No Amnesty for Khmer Rouge
The film “The Killing Fields” gave the outside world a chilling account of Cambodian reality under the rule of Pol Pot and his dreaded Khmer Rouge in the 1970s. More than a million Cambodians died of starvation and violence under the murderous regime but no top leader among the Maoist revolutionaries has been tried for these monumental crimes against humanity.
Now two Khmer Rouge leaders have fallen into the hands of the Cambodian government, and they are asking their countrymen to let bygones by bygones. Never--not in this case.
Khmer Rouge guerrillas led by Pol Pot, who died last April, forced millions of families from Cambodian cities and towns to the countryside where they worked as slave laborers. Khieu Samphan, 67, and Nuon Chea, 71, key figures in the terror, now dare to seek refuge in the capital, Phnom Penh, under a deal with Cambodia’s leader and prime minister, Hun Sen. He has given them sanctuary and promised they would not be turned over to any outside authority. Few men deserved more to be tried for the crimes against humanity.
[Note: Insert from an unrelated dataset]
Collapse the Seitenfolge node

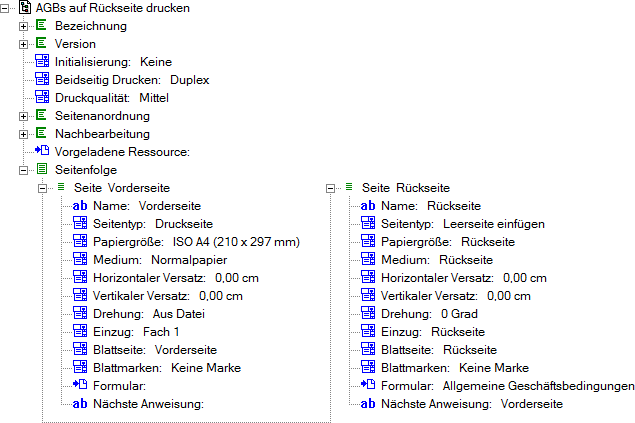24,170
It’s a deal with the devil, but then Hun Sen himself was once a Khmer Rouge leader. He has not been directly implicated in the Khmer Rouge terror, but is a rough player in Cambodian politics and a onetime coup leader himself.
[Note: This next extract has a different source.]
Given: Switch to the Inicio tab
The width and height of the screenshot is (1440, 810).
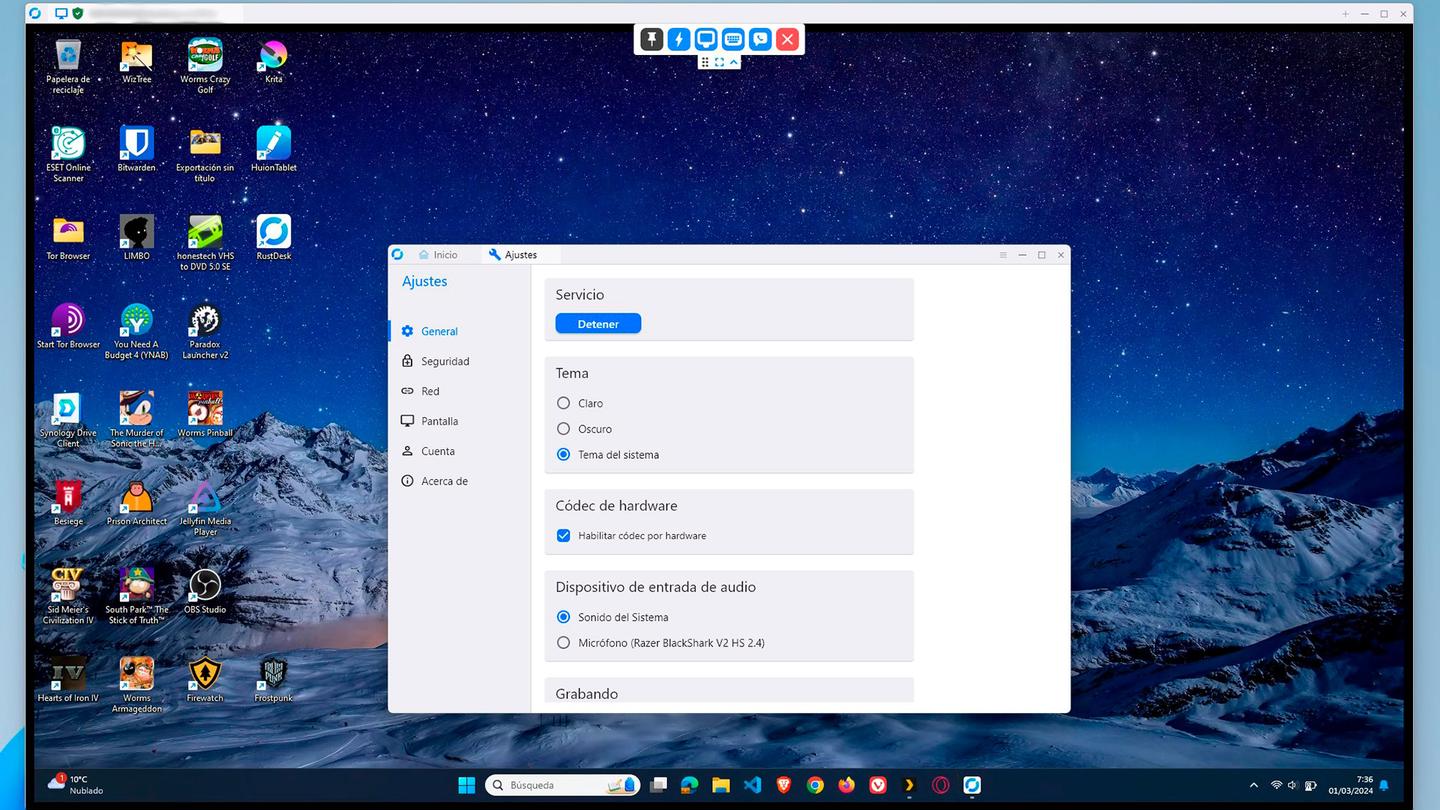Looking at the screenshot, I should [x=438, y=255].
The defectors from the ragtag remnants of the Khmer Rouge should be “greeted with bouquets of flowers, not with prisons and handcuffs,” he said, and indeed the two men have been housed in luxury hotels.
This dirty business might have ended right there had not Cambodia’s King Sihanouk refused to brush aside the past. What’s proper, he declared from Beijing, where he is undergoing medical care, is that the two guerrilla leaders should face an international tribunal for their crimes against humanity. The 76-year-old king said that such a tribunal would have “the perfect right to take up the case of genocide in Cambodia . . . that concerns the conscience of the community of all the world’s people.”
Clearly, Hun Sen does not belong to that community.